My husband is in the US, and during our phone conversation this morning, he asked me, “Did you hear about the mass shooting in Oregon?”
I said, “Yep.”
And that was it. Nine people who got up and had breakfast, went to school and met the gunman are dead. As is he.
Rolling Stone magazine posted an article in response to the Oregon killings about the four pro-gun arguments they are sick of hearing. It begins:
Another day, another horrible mass shooting.
As if there is a delightful mass shooting.
There is a madness when another mass shooting in the United States is as inevitable as the Super Bowl or barbecue on the Fourth of July. Even the outrage and frustrations I found on social media seemed lackluster.
It felt as though people who did post a response did it from a sense of obligation.
A message left in a memorial book for the Roseburg, Oregon shooting read, “It breaks my heart that this happened in our small town, but it warms my heart to see everyone come together to honor those we lost.”
Where is there any place for a warm heart in this atrocity? If my loved one was massacred at Umpqua Community College, I know I would have a balance of fury and pain, but as a bystander, I have to say that lamely holding a candlelight vigil is no longer anything to me but pathetic.
It’s far too late for candlelight vigils. That is not to say I don’t feel sympathy for the families who have lost, and sadness another collection of people have been murdered. Of course I do. Of course we all do, but this song is really, really tired.
President Barack Obama stood before the cameras with a visible level of despair.
“Somehow, this has become routine,” he said with a hook of pained outrage in his voice.
“The reporting is routine, my response here, at the podium, ends up being routine. We’ve become numb to this.”

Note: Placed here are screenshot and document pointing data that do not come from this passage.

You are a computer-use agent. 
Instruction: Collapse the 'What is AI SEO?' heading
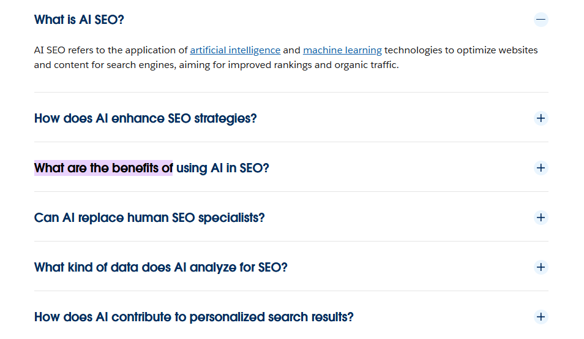[79, 20]
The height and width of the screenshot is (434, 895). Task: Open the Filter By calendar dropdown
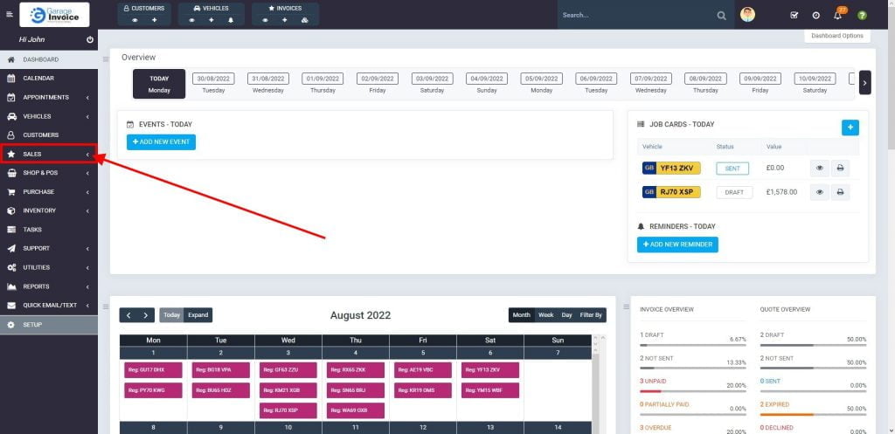(592, 315)
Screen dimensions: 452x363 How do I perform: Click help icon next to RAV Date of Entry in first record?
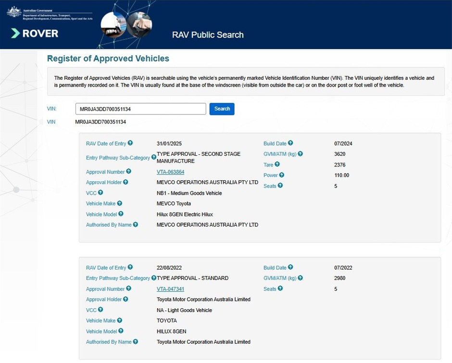(130, 143)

A police officer on the scene in Roseburg said, “These sort of tragedies aren’t supposed to happen here.”
Yeah, right. Sure. So where are they supposed to happen? Iraq and Syria? Well, of course. North Korea? South Sudan? East Timor? Myanmar? Nigeria? France? Norway?
Maybe in Kenya, like that 2013 terrorist attack that took the lives of around 67 people and was a dyed-in-the-wool terror attack by al-Shabaab?

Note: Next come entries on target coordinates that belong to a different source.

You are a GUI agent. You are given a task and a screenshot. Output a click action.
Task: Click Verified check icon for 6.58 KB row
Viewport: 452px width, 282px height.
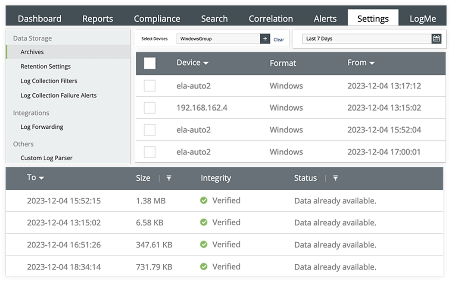[204, 222]
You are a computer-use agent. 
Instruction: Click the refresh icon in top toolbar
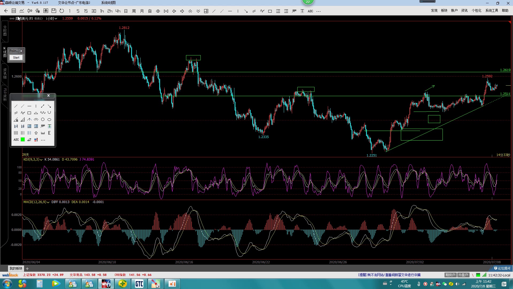pyautogui.click(x=62, y=11)
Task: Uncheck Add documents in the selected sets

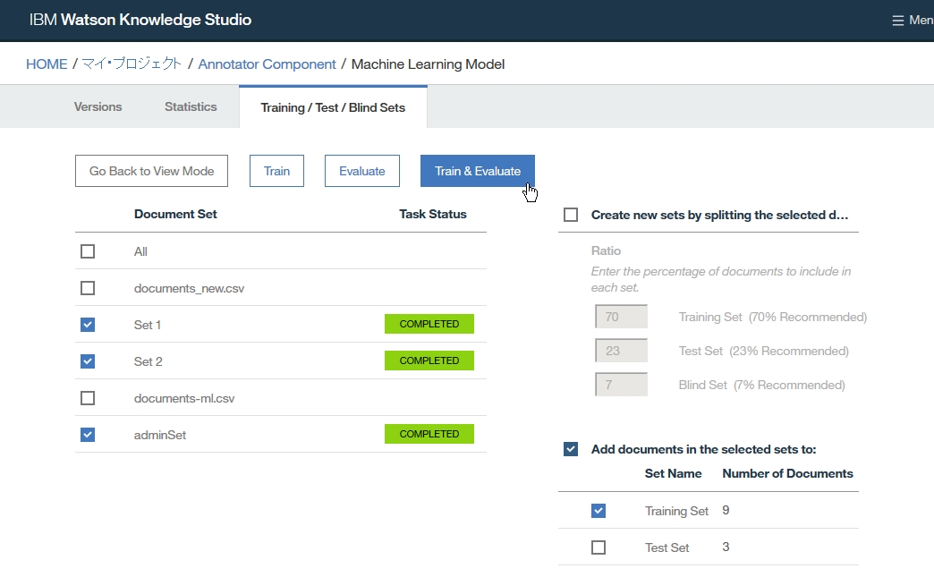Action: [571, 449]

What about the ongoing terror in Kabul that sets residents, including children running for their lives?
Remember Bosnia? That war that decimated the lives and defeated the bounds of morals and humanity, killing 100,000?
Anywhere but America, where people are happy to drink the water of oblivion, and their votes, and their inactivity has let it come to this.
So willing to perpetuate the illusion that it can’t happen here when it happens every single day.
Though nearly one person for every day has been lost to a mass shooting in 2015 alone, even when the statistics reflect these deaths, and forget about the daily deaths of ones and twos by gun violence across the nation totaling 9,956 this year to date, the seductive golden dream of living in the United States, clouds the mind.
I wonder how American law would transform if the outrage and horror we feel at an ISIS beheading was felt at the news of another mass shooting or a wife and children murdered by a spouse, or a young man on a corner cut down over a gang test, or a child who accidentally shoots their little brother in the head.
I wonder how may people would stand ready to fight or die for their sidearms or automatic weapons if they were associated with the barbaric savagery of a “genuine terrorist”, because the actions of the homegrown ones, the ones who lobby the US Government and own it like a bitch, don’t seem to be making much of an impact.
-The featured image at the top is by Omar Sobhani of children fleeing after an explosion, one of several that rocked Kabul, on May 24, 2013.